Material for this exercise:
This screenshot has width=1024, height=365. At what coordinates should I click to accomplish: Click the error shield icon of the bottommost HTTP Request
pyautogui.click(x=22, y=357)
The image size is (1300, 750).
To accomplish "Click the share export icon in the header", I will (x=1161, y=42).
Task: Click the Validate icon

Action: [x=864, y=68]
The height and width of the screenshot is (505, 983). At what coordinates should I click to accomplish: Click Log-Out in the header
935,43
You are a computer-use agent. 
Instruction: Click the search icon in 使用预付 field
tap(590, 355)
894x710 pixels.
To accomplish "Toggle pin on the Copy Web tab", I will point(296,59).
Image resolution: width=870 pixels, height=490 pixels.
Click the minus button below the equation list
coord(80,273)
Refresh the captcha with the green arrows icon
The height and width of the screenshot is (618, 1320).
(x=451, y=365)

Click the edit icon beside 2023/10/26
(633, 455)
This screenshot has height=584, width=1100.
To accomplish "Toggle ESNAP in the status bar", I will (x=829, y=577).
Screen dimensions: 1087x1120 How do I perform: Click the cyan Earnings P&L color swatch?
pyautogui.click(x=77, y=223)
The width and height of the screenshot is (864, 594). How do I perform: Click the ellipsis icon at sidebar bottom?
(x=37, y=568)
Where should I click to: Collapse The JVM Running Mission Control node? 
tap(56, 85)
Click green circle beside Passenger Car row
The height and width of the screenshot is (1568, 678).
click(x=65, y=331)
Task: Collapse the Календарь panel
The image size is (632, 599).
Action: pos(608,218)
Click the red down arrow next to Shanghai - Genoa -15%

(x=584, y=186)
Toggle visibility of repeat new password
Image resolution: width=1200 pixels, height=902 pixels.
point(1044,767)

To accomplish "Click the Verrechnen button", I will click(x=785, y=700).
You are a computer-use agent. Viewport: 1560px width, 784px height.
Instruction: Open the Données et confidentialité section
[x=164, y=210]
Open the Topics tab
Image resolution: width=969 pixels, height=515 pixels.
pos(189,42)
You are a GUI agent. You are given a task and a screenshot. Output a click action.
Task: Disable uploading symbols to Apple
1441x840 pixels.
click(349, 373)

What to produce:
In this exercise, copy only the lines from the opening line of the material through the line where "Image resolution: width=870" appears.

Written solution:
This screenshot has width=1024, height=365. At what coordinates should I click to accomplish: Click the error shield icon of the bottommost HTTP Request
pyautogui.click(x=22, y=357)
The image size is (1300, 750).
To accomplish "Click the share export icon in the header", I will (x=1161, y=42).
Task: Click the Validate icon

Action: [x=864, y=68]
The height and width of the screenshot is (505, 983). At what coordinates should I click to accomplish: Click Log-Out in the header
935,43
You are a computer-use agent. 
Instruction: Click the search icon in 使用预付 field
tap(590, 355)
894x710 pixels.
To accomplish "Toggle pin on the Copy Web tab", I will point(296,59).
Image resolution: width=870 pixels, height=490 pixels.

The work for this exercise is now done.